Data shown
....................

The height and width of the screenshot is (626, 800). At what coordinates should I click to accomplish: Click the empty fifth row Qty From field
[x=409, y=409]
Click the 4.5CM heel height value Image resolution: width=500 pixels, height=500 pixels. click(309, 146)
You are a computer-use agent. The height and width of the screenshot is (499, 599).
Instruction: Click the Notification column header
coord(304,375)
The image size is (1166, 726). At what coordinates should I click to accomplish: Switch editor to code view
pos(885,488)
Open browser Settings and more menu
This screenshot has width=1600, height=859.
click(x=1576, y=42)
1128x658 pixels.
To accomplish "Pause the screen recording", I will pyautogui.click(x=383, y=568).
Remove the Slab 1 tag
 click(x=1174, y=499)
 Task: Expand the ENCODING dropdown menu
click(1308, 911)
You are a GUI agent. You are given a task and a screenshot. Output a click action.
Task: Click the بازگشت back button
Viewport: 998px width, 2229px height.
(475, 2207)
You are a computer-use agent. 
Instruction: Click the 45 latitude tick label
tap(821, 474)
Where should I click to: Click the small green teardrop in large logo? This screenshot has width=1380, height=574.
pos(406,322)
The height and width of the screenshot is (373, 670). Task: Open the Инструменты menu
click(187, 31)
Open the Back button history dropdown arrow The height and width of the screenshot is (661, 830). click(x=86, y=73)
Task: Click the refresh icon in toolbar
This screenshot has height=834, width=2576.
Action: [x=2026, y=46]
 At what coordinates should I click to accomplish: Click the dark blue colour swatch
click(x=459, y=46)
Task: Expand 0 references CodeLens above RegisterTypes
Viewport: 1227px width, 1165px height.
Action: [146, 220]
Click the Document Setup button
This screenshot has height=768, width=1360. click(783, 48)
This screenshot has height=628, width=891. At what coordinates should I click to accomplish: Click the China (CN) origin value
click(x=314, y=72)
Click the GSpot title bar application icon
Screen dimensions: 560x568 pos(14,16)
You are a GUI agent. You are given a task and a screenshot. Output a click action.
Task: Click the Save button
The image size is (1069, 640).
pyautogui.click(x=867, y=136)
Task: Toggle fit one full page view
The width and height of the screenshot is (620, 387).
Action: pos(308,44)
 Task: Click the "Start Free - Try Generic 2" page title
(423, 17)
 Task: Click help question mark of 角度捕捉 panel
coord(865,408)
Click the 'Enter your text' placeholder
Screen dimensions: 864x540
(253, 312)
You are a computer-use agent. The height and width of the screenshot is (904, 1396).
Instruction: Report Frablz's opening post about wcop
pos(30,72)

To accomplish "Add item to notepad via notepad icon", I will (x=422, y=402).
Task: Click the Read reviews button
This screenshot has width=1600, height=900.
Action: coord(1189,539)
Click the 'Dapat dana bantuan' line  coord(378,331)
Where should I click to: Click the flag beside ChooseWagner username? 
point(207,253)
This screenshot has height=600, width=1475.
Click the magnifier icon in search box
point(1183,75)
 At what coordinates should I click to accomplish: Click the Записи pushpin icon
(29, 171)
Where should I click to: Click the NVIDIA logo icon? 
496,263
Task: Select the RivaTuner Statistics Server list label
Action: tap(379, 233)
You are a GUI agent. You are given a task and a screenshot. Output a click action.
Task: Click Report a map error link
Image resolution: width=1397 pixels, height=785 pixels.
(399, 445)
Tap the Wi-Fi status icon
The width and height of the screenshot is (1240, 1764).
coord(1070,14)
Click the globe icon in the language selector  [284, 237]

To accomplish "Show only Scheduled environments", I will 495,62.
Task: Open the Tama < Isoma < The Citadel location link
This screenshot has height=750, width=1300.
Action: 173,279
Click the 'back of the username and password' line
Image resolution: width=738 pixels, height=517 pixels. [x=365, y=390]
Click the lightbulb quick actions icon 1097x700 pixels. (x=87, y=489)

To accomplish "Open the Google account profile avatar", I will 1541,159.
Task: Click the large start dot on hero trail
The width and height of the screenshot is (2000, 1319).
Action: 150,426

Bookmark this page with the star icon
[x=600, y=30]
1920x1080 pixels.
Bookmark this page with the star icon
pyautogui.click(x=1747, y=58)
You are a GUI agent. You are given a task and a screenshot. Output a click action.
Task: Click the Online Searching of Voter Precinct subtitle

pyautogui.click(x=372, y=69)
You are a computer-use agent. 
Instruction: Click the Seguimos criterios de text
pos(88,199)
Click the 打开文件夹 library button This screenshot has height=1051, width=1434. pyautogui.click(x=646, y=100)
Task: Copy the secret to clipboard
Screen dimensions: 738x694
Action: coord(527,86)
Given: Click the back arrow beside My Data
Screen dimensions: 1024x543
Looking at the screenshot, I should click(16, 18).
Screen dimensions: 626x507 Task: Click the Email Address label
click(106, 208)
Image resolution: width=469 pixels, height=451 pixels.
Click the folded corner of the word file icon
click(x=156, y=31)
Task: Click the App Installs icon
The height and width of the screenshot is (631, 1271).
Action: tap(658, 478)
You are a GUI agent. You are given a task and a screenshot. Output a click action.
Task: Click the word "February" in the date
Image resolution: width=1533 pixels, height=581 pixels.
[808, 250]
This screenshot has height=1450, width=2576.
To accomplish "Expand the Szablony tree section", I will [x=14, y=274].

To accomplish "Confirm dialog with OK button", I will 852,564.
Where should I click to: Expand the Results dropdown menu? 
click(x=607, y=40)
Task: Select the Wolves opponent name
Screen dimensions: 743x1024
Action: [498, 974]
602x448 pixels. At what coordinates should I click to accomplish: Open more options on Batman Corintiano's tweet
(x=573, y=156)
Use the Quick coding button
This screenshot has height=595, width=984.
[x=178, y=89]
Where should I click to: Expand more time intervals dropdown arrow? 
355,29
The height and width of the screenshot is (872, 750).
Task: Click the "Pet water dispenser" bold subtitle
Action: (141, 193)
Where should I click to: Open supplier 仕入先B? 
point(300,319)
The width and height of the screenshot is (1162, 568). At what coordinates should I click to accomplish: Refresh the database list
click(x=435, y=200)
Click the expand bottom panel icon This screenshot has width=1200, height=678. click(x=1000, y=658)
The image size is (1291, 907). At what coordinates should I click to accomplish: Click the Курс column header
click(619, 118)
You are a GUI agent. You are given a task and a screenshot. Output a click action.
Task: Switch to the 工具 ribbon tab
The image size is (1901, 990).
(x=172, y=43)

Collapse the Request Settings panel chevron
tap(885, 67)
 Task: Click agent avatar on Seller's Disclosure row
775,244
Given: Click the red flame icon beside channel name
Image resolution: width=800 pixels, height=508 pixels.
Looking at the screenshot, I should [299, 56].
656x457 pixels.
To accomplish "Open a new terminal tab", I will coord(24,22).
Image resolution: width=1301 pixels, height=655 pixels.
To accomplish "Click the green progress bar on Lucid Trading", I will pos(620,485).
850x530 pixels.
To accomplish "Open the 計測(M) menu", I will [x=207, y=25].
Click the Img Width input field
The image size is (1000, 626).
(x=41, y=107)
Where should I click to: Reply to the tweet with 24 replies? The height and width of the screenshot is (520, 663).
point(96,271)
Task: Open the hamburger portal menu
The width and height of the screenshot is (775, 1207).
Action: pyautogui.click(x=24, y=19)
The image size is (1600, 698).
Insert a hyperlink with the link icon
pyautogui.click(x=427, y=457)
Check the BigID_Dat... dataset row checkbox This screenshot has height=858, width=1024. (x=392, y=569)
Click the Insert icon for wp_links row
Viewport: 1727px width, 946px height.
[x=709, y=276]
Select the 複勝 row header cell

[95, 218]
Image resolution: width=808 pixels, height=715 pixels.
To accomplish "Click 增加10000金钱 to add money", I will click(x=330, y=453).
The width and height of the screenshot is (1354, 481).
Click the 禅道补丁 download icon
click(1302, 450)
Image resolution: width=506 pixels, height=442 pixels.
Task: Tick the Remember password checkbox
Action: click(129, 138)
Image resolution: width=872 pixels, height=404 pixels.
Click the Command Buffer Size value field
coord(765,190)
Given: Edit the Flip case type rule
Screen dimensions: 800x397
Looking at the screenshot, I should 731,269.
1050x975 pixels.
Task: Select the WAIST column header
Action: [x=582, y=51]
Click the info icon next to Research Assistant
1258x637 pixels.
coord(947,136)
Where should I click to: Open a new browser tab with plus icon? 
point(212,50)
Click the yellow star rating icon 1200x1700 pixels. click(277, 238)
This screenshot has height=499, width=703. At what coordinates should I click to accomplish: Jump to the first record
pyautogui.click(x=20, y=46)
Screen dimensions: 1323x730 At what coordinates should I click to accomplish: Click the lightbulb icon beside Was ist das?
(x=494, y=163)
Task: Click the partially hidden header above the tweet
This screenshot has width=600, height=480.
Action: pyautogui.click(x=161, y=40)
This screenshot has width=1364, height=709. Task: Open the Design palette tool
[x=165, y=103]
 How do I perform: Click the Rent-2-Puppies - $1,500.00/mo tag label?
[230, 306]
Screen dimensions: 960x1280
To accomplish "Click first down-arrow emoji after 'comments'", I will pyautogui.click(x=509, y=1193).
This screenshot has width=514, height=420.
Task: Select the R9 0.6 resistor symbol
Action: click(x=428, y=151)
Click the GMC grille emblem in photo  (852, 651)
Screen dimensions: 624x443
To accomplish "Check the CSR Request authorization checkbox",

....................

What you will do
Search the entries for the string "above". Copy every line that has it.

Answer
Task: Expand 0 references CodeLens above RegisterTypes
Task: Click the partially hidden header above the tweet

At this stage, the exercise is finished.